§ Exercise
Echo the material from the line with "Click the 6164 volume axis label" to the line with "[x=32, y=265]", both included, leaving out the pictures.

§ Data excerpts
#####

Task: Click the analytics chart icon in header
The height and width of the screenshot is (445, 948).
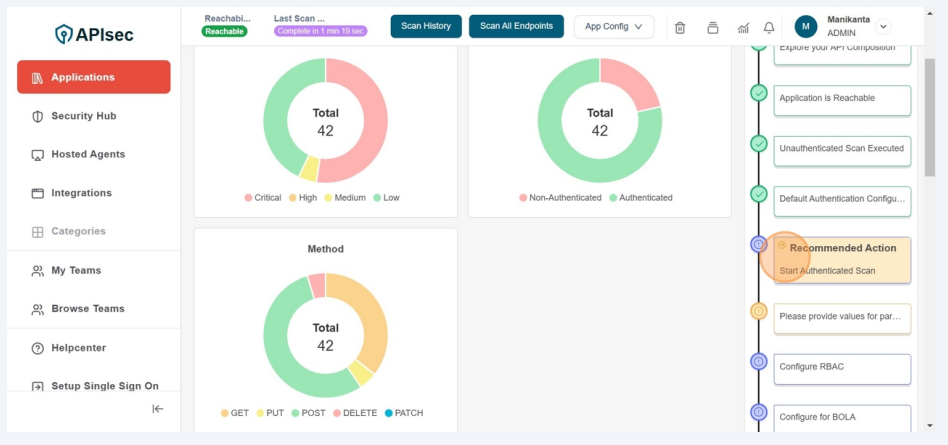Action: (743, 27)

#####

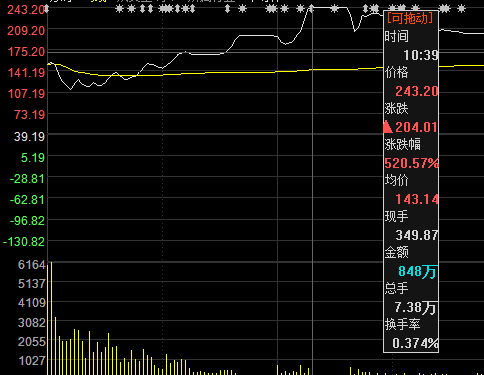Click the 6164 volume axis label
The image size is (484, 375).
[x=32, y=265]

#####

§ Written answer
Click the 6164 volume axis label
The image size is (484, 375).
[x=32, y=265]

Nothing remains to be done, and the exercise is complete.